Recast the entries between the lines holding "Screen dimensions: 1389x868" and "[x=65, y=347]", inclusive, as a JSON list of strings with one string per line and blank lines left out.

** Begin EXTRACTED RECORDS **

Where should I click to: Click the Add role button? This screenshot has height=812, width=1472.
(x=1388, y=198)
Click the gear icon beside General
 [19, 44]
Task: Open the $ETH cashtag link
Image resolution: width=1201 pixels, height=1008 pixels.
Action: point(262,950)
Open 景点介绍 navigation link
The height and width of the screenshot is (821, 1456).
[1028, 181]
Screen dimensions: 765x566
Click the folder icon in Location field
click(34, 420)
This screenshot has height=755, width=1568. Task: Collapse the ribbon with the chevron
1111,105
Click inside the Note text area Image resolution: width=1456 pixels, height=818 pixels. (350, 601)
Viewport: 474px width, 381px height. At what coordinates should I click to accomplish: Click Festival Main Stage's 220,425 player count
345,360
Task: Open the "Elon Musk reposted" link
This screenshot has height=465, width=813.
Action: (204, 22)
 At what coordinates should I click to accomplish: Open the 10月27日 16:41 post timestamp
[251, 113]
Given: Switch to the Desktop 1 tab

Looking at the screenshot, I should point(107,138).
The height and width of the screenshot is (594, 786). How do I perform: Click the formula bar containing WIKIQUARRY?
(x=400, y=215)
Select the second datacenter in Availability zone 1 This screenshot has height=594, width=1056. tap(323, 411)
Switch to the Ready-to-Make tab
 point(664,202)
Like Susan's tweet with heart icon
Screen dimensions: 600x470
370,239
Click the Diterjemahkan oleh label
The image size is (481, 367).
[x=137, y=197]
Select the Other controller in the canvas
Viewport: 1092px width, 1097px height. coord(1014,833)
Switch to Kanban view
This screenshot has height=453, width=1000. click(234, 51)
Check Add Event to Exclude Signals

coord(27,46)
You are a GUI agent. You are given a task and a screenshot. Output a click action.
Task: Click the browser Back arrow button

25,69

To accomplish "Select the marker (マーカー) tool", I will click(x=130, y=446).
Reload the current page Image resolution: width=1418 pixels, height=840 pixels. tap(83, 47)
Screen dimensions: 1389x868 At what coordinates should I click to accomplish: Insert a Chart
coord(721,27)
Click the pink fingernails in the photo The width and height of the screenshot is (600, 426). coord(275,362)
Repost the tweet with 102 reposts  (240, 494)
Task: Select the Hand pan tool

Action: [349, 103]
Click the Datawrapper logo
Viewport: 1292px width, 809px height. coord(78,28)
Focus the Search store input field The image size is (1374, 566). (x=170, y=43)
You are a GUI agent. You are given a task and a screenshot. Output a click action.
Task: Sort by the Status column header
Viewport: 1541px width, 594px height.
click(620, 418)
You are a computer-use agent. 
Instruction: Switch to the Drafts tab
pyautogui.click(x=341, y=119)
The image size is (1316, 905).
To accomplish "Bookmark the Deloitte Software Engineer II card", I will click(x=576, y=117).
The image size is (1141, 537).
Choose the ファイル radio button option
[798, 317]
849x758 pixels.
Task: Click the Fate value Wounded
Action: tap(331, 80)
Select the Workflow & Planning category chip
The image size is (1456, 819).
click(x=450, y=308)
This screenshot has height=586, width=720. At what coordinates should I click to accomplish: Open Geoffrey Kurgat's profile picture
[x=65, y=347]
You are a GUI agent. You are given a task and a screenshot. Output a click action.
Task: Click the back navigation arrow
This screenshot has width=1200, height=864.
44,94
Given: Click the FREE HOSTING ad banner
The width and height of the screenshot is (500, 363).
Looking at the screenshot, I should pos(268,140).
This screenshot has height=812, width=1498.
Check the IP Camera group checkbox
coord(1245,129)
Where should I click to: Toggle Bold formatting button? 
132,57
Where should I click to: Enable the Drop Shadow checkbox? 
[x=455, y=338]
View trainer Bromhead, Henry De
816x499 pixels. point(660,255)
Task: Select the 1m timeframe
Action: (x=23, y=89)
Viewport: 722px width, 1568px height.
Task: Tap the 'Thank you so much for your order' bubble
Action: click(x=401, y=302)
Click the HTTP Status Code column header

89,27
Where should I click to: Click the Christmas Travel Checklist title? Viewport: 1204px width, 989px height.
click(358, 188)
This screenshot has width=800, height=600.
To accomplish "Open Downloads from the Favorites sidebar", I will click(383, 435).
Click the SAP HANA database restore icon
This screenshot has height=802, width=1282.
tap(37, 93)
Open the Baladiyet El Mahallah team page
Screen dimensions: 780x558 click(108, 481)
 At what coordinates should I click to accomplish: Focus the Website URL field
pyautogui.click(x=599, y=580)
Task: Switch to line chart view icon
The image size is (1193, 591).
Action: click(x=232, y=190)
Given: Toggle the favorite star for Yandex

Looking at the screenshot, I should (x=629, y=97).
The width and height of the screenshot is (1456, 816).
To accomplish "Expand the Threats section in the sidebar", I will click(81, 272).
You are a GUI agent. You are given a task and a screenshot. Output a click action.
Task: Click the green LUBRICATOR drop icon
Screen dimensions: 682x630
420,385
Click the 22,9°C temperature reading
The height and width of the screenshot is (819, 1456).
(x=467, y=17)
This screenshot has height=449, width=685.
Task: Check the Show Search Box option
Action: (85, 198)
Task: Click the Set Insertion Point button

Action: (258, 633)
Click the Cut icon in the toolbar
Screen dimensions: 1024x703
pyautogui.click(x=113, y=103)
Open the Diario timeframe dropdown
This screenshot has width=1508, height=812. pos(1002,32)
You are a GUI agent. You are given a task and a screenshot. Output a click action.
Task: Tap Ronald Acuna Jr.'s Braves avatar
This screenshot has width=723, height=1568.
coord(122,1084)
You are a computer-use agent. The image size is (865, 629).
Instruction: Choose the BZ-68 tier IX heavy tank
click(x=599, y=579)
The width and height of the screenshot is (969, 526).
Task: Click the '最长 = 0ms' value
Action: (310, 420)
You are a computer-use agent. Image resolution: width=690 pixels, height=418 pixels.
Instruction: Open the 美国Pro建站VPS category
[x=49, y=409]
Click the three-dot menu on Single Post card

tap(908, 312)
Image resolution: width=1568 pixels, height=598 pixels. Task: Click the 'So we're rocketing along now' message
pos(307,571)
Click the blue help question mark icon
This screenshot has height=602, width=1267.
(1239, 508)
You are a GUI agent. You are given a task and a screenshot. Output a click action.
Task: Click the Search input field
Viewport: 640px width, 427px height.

** End EXTRACTED RECORDS **

(RESULT OF THE TASK)
[
  "Screen dimensions: 1389x868 At what coordinates should I click to accomplish: Insert a Chart",
  "coord(721,27)",
  "Click the pink fingernails in the photo The width and height of the screenshot is (600, 426). coord(275,362)",
  "Repost the tweet with 102 reposts  (240, 494)",
  "Task: Select the Hand pan tool",
  "Action: [349, 103]",
  "Click the Datawrapper logo",
  "Viewport: 1292px width, 809px height. coord(78,28)",
  "Focus the Search store input field The image size is (1374, 566). (x=170, y=43)",
  "You are a GUI agent. You are given a task and a screenshot. Output a click action.",
  "Task: Sort by the Status column header",
  "Viewport: 1541px width, 594px height.",
  "click(620, 418)",
  "You are a computer-use agent. ",
  "Instruction: Switch to the Drafts tab",
  "pyautogui.click(x=341, y=119)",
  "The image size is (1316, 905).",
  "To accomplish \"Bookmark the Deloitte Software Engineer II card\", I will click(x=576, y=117).",
  "The image size is (1141, 537).",
  "Choose the ファイル radio button option",
  "[798, 317]",
  "849x758 pixels.",
  "Task: Click the Fate value Wounded",
  "Action: tap(331, 80)",
  "Select the Workflow & Planning category chip",
  "The image size is (1456, 819).",
  "click(x=450, y=308)",
  "This screenshot has height=586, width=720. At what coordinates should I click to accomplish: Open Geoffrey Kurgat's profile picture",
  "[x=65, y=347]"
]